══ Dataset entries ══

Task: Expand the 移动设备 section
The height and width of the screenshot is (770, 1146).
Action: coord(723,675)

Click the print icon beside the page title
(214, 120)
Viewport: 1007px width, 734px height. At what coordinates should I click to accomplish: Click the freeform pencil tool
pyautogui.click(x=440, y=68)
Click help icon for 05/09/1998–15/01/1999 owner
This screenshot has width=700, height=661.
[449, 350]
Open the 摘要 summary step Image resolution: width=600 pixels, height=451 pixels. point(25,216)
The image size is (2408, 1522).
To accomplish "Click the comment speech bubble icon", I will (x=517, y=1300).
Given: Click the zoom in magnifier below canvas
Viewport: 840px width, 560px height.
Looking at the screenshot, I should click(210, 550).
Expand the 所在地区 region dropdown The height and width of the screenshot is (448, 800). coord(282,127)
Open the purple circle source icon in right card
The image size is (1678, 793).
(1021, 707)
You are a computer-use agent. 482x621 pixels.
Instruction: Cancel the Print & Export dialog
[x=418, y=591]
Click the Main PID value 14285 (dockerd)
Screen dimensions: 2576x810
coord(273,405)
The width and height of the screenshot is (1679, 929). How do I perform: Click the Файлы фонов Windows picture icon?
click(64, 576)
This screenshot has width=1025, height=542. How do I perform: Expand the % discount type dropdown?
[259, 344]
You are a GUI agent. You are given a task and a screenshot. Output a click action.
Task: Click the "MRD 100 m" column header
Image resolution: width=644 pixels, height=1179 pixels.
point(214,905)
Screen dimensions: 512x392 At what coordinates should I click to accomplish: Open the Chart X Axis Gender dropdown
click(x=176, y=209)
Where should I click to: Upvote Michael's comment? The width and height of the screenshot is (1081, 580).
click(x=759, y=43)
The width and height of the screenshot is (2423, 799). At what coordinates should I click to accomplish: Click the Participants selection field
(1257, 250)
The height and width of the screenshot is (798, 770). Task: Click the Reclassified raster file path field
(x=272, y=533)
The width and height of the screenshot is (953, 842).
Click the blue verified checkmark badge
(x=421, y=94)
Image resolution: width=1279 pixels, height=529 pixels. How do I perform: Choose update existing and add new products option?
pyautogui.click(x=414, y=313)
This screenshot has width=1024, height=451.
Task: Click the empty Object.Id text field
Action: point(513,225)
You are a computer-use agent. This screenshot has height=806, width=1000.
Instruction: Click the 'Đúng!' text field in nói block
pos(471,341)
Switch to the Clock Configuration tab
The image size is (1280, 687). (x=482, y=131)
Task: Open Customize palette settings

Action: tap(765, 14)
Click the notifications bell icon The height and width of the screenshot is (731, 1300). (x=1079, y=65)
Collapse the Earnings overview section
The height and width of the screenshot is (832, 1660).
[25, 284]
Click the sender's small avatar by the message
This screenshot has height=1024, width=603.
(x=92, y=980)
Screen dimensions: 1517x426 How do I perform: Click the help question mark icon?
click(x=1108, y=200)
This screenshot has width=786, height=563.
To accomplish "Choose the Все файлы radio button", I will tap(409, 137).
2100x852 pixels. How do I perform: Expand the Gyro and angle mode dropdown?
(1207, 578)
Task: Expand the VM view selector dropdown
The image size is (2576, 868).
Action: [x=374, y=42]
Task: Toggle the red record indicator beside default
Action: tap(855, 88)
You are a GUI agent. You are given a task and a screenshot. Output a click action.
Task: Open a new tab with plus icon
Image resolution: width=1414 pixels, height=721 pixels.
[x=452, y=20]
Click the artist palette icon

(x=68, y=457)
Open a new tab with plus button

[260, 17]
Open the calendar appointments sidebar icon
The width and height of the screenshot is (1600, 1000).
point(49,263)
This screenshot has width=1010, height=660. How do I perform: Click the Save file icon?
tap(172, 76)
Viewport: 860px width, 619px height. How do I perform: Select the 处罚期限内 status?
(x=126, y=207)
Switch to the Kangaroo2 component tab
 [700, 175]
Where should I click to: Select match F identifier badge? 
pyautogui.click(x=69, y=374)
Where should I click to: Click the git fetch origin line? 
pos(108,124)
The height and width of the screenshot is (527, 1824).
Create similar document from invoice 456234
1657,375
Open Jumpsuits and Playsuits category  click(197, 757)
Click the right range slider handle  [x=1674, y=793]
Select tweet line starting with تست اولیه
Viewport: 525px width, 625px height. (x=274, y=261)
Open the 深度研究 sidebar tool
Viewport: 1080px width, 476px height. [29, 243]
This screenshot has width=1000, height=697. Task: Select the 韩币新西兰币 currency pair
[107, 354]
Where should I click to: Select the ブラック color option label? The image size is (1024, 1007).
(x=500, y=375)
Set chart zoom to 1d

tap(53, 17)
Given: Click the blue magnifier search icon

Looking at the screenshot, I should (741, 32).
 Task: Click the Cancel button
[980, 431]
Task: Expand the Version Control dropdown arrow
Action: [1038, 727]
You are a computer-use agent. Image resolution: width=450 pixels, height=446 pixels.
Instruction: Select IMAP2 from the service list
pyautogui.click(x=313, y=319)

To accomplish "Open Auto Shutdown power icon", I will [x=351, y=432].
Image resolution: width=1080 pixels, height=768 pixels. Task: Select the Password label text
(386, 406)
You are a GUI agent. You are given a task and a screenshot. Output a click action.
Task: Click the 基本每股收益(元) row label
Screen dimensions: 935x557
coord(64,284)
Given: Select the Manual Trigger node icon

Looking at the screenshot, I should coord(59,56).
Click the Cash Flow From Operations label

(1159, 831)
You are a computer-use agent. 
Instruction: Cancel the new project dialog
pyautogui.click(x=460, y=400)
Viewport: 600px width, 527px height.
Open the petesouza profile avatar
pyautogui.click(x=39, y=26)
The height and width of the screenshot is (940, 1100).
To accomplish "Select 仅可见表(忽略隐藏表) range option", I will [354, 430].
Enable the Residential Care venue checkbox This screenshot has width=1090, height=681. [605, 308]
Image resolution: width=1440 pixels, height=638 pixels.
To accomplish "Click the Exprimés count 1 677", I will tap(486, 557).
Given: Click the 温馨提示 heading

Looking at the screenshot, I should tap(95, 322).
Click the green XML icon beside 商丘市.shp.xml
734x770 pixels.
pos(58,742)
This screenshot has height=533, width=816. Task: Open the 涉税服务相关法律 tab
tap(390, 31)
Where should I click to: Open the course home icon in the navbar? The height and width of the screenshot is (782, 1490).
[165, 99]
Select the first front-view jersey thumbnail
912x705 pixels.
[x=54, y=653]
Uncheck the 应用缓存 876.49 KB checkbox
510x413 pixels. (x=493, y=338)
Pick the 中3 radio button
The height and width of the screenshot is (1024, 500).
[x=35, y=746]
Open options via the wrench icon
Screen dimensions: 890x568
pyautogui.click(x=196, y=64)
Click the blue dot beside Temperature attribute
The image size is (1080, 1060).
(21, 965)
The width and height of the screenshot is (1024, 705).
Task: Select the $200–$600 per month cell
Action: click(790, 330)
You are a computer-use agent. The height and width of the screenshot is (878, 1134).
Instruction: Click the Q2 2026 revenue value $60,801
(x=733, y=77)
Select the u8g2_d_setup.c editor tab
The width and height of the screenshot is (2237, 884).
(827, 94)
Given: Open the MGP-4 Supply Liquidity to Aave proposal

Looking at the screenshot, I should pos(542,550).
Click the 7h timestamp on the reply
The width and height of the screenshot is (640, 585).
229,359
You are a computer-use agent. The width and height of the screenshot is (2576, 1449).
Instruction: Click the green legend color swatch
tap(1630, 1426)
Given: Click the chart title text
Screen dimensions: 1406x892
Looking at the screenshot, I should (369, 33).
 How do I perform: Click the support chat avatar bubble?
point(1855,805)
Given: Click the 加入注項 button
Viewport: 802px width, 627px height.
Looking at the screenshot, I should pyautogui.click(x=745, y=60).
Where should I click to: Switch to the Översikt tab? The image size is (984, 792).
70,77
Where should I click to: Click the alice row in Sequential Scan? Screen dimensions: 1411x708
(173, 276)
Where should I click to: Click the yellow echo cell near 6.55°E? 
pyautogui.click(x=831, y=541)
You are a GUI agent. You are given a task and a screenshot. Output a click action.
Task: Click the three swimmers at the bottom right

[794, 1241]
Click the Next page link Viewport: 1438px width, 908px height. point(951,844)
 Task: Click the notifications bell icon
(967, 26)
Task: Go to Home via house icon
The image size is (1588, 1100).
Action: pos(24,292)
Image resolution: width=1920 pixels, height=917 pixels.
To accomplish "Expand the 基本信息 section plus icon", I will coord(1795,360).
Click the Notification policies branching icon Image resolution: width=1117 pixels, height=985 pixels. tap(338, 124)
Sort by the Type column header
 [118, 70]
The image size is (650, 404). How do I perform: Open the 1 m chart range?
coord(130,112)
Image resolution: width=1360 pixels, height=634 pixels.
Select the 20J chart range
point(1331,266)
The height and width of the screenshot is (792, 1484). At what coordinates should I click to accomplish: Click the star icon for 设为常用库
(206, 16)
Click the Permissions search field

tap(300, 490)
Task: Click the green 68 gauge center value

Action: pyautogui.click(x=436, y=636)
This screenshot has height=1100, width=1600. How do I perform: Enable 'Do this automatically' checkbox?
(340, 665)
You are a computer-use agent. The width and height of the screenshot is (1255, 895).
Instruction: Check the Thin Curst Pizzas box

═══

#### [Exercise prompt]
The answer must be every line of the records that holds the string "will".

#### [Problem solution]
To accomplish "Click the comment speech bubble icon", I will (x=517, y=1300).
To accomplish "Choose the Все файлы radio button", I will tap(409, 137).
To accomplish "Open Auto Shutdown power icon", I will [x=351, y=432].
To accomplish "Select 仅可见表(忽略隐藏表) range option", I will [354, 430].
To accomplish "Click the Exprimés count 1 677", I will tap(486, 557).
To accomplish "Expand the 基本信息 section plus icon", I will coord(1795,360).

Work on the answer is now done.